**Testo mostrato**
È chiaro però che un approccio del genere, basato sull'eliminare le proteine sane dal cervello, possa avere degli effetti collaterali significativi

Negli animali trattati non sono stati riportati eventi avversi. Tuttavia, questa sperimentazione è appena partita e avremo modo di capire nel tempo se e quali saranno gli eventuali effetti collaterali del trattamento nell’uomo. È probabile che in seguito alla riduzione della proteina prionica ci siano altre proteine in grado di sopperire ad alcune sue funzioni. Ma nell'uomo non è mai stato tentato un approccio simile per cui è presto per rispondere a questa domanda.

Ma teoricamente è pure possibile che magari, fra 10 anni, quelli che hanno mangiato i cervi malati possano sviluppare la condizione

Non possiamo escluderlo. Come osservato per la BSE, andranno valutati diversi fattori sia relativi al prione sia relativi all’ospite infettato (uomo) per stabilire se e in quanto tempo le persone esposte alla CWD abbiano probabilità di sviluppare la malattia. Voglio andare molto cauto su questo punto, ma escludere la possibilità di una potenziale trasmissione della CWD all’uomo non sarebbe scientificamente corretto. Molti studi sono ancora in corso e molte risposte le avremo presto. Come già specificato, attualmente non esistono casi documentati di trasmissione. Le misure di sorveglianza, controllo e prevenzione messe in atto a livello Europeo sono davvero molto efficaci per tutelare la salute umana.

**Compiti da svolgere**
[A] Secondo il testo sui prioni, che cosa è stato riportato negli animali trattati?
[B] Scrivi il seguito del testo sui prioni, partendo subito dopo la sua ultima frase.

Voci di dati salvate
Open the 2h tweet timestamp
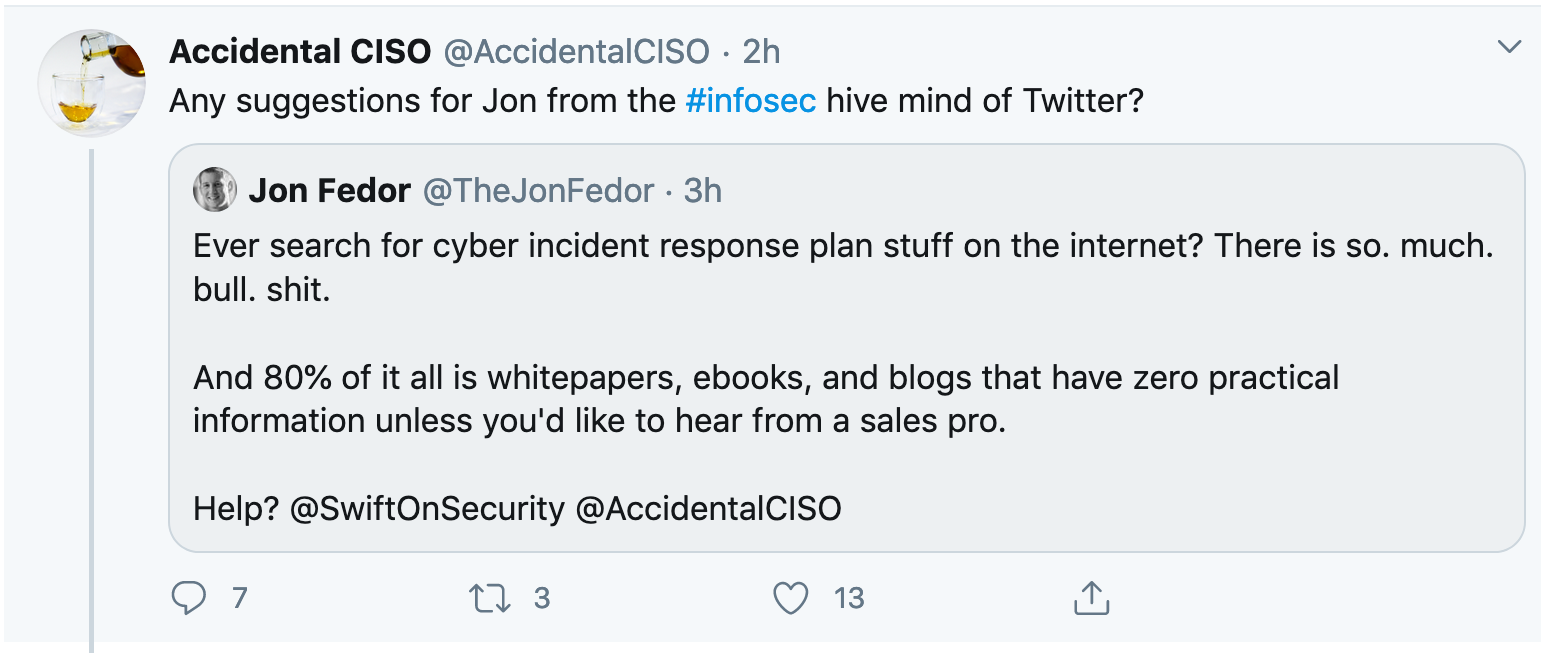The image size is (1541, 660). pyautogui.click(x=761, y=52)
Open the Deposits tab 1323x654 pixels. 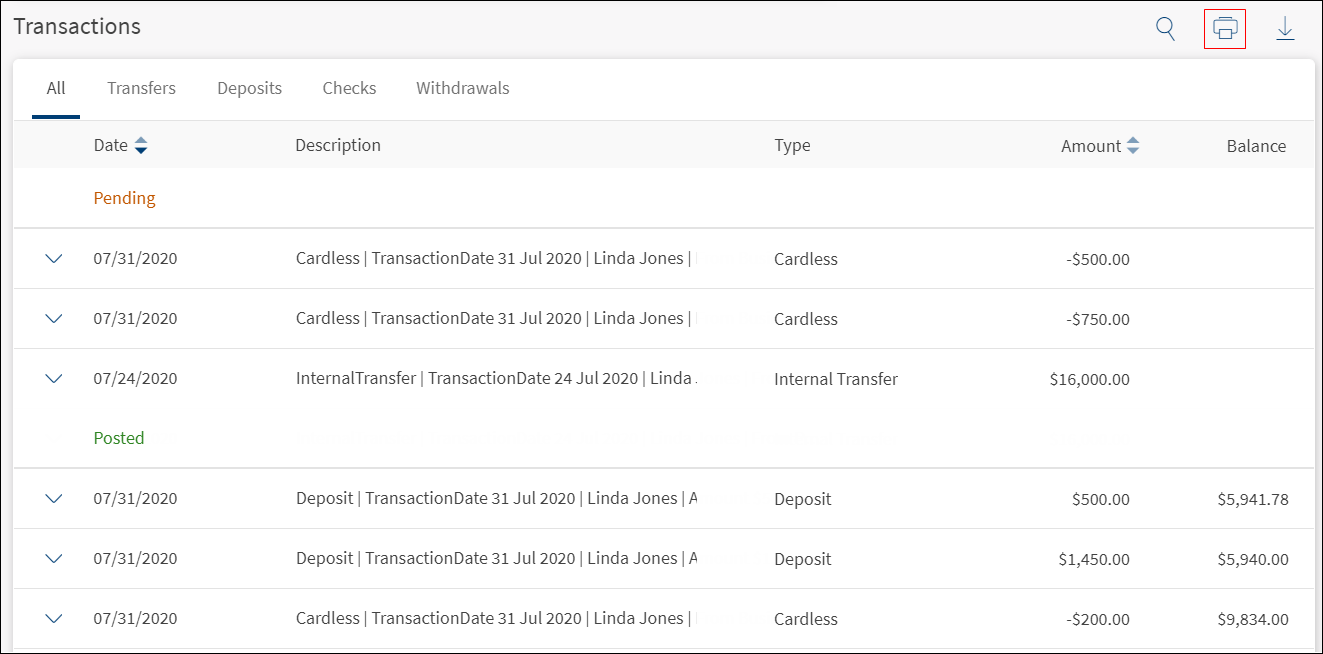point(249,88)
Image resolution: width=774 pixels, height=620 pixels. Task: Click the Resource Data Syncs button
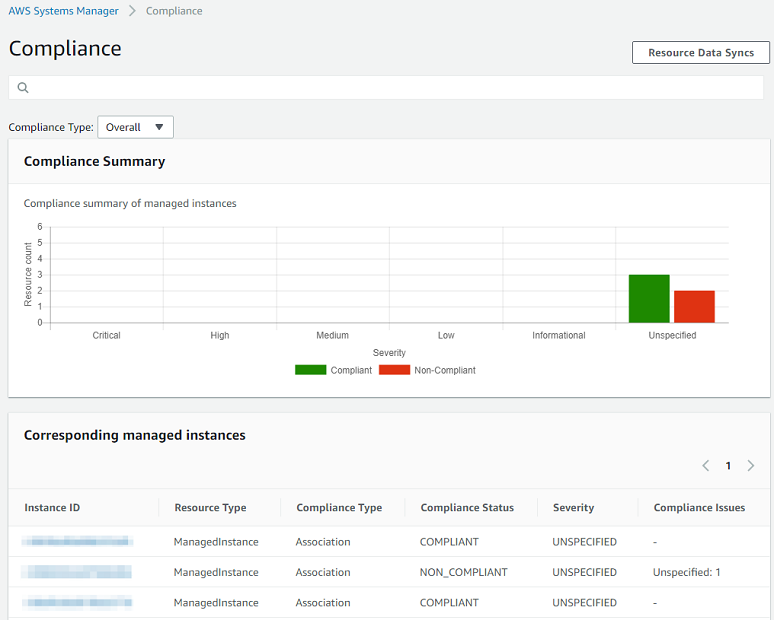[700, 53]
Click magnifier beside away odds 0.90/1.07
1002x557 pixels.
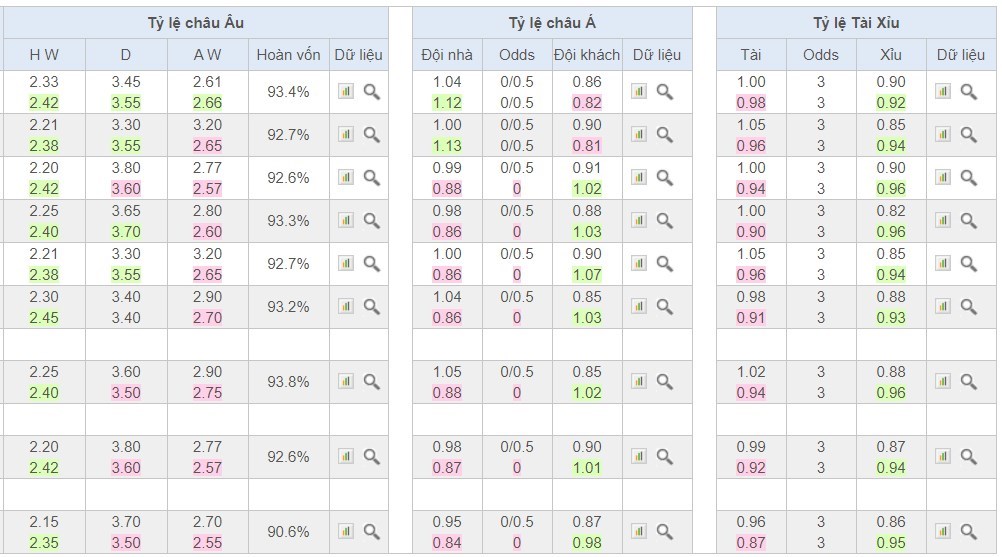tap(664, 264)
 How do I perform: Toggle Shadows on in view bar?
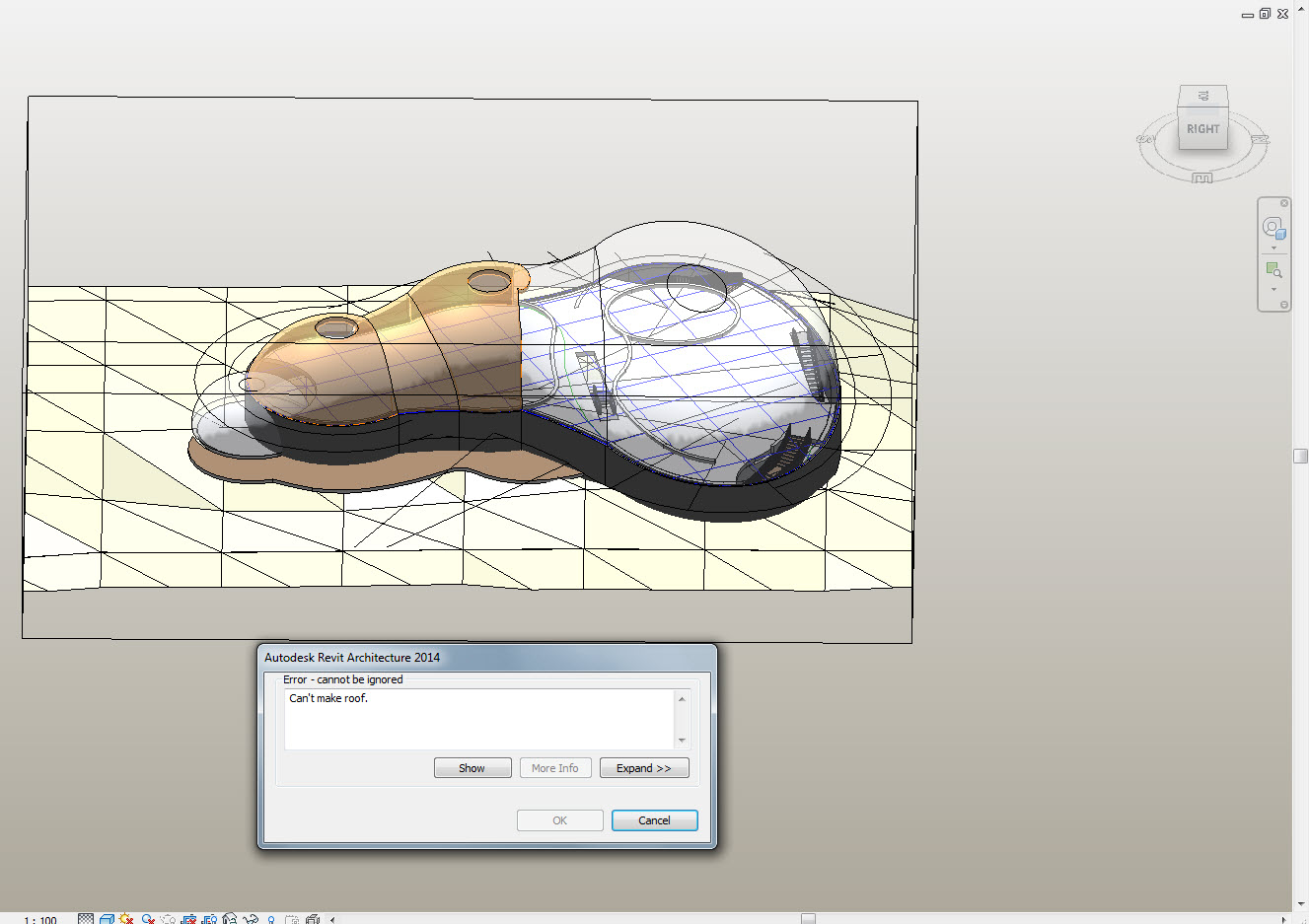pyautogui.click(x=148, y=919)
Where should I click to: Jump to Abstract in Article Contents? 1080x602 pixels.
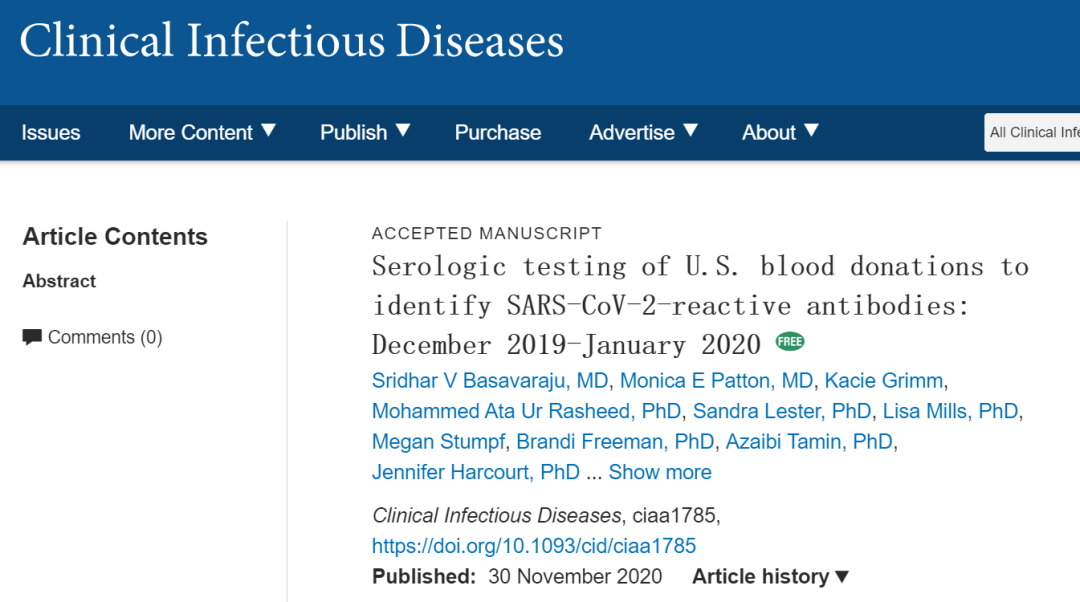(x=59, y=281)
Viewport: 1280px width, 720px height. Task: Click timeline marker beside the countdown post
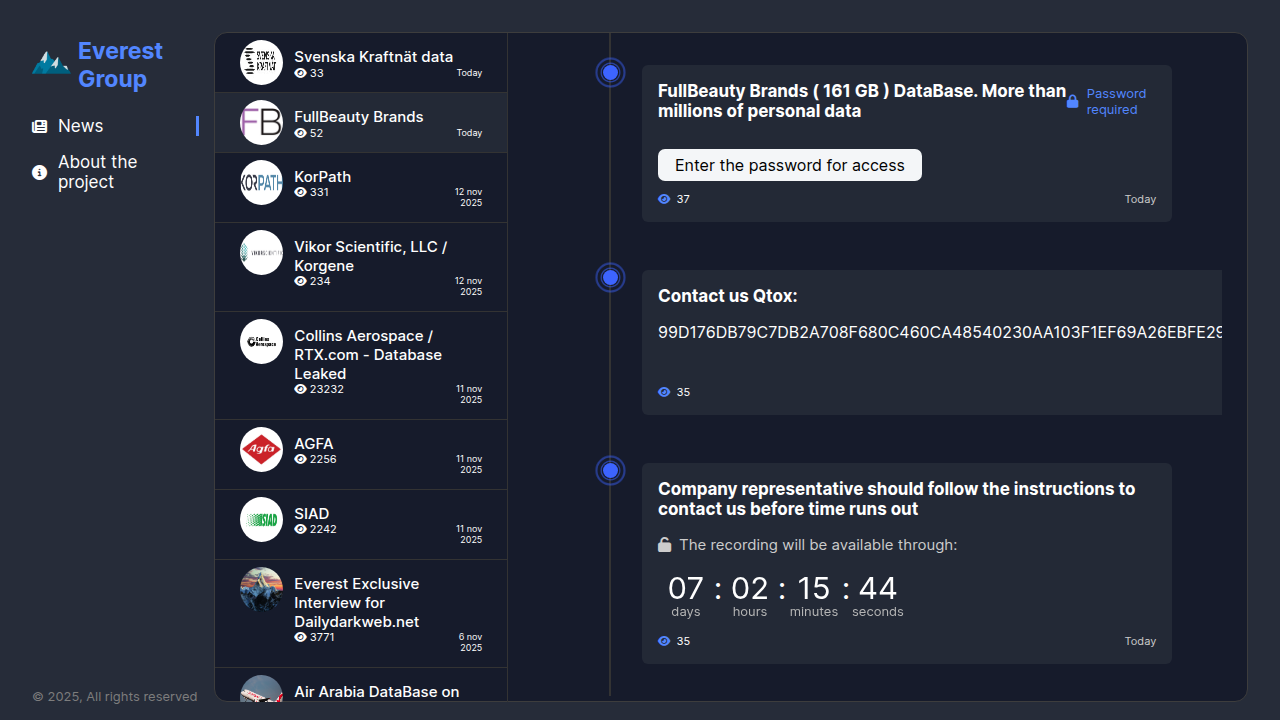tap(610, 470)
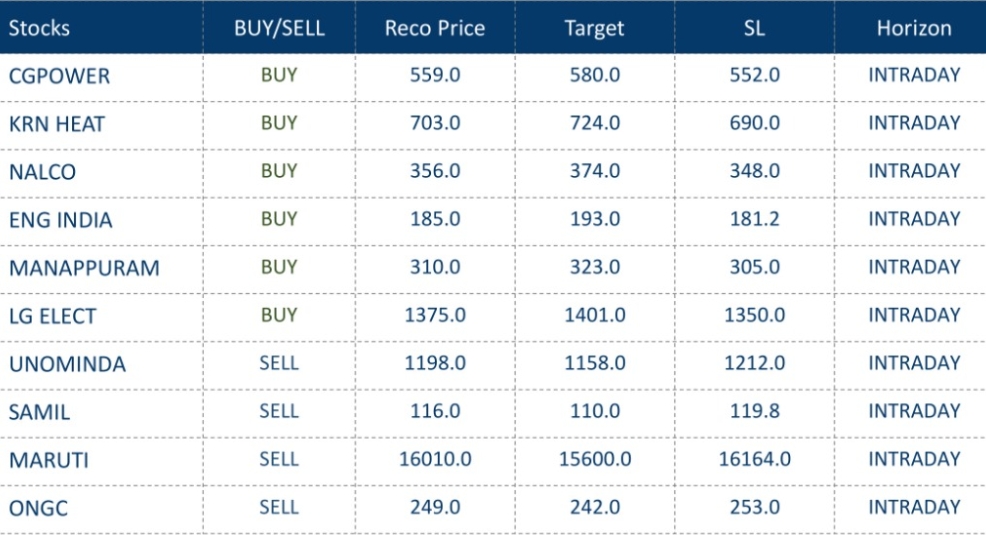Select the Reco Price column header
The height and width of the screenshot is (535, 986).
pos(435,28)
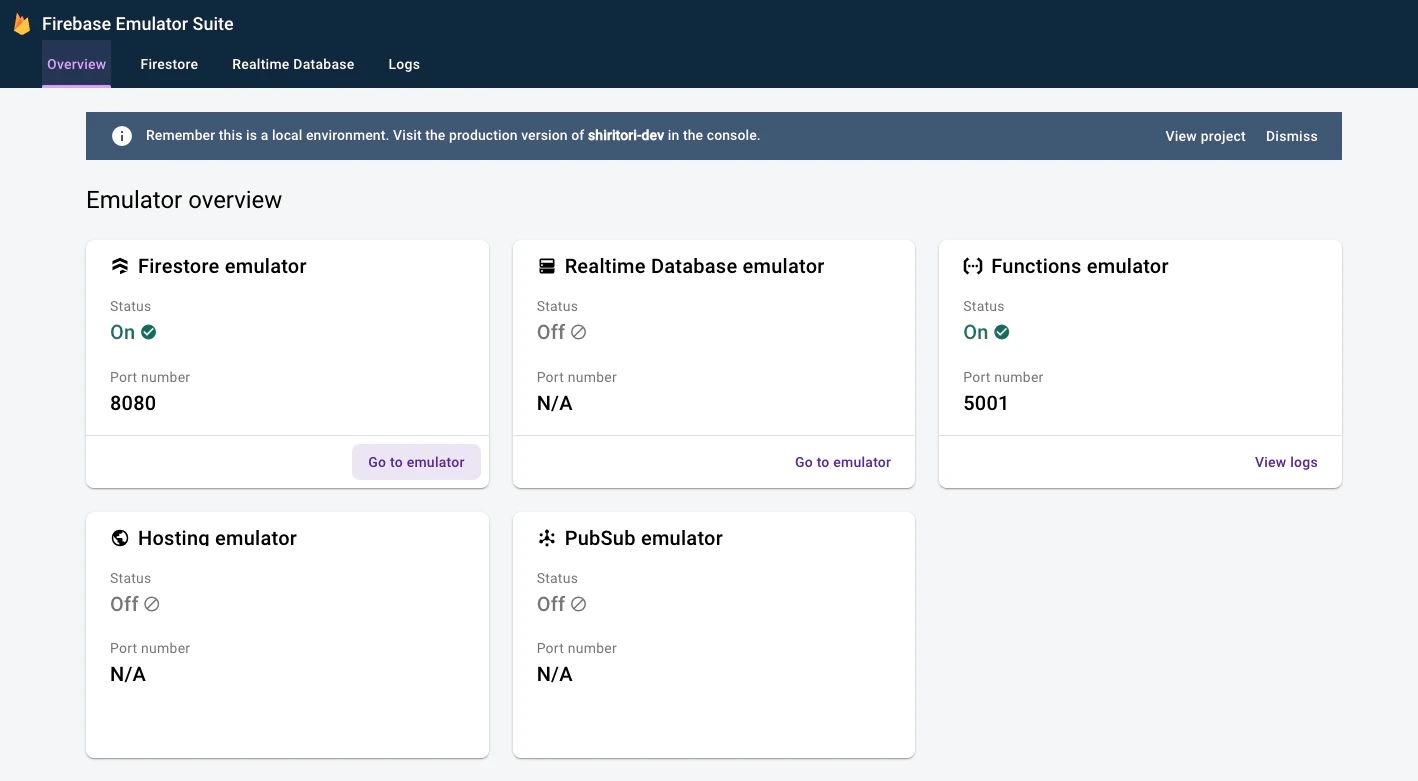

**Risposte ai compiti**
[A] Negli animali trattati non sono stati riportati eventi avversi.

[B]
Però negli USA dicono che il problema principale sono i cacciatori che vanno a caccia di questi cervi. C'è un contatto continuo con questi animali, è stato visto anche col coronavirus SARS-CoV-2 che è stato diffuso nelle popolazioni di cervidi. I suoi colleghi statunitensi dicono che dovrebbero essere introdotte “pratiche di caccia responsabili” per prevenire il rischio. Ma poi effettivamente questa cosa non succede, anche perché non sempre questi controlli vengono fatti. Basti pensare ai cacciatori che si portano a casa il cervo appena ucciso e se lo mangiano

Questo può essere un problema, sì, perché magari il cacciatore può cacciare un cervo giovane, malato ma ancora senza sintomi. Il consumo di cibo derivante da questo animale apparentemente sano espone ovviamente i cacciatori alla CWD. È quindi cruciale seguire delle pratiche di caccia responsabili. Ci tengo a precisare che, a differenza dei virus, il prione non si trasmette per via aerea. Quindi le fonti di contagio più plausibili per i cacciatori sono sia l’ingestione di cibo ottenuto da animali malati ma anche il verificarsi di incidenti (es. ferite di caccia) che li espongano a diretto contatto con il sangue infetto, o qualsiasi altro tessuto infetto – specialmente il sistema nervoso centrale – dell’animale. A conclusione della nostra intervista ci tengo a precisare che il prione può essere distrutto o con metodo chimico – con candeggina o soda caustica – o con le temperature elevate. Ma non sono quelle classiche dell'autoclave di 121 °C perché il prione ha bisogno di più gradi. Il prione viene distrutto a 134 °C. Questo ci aiuta a comprendere perché questa proteina sia così resistente nell’ambiente.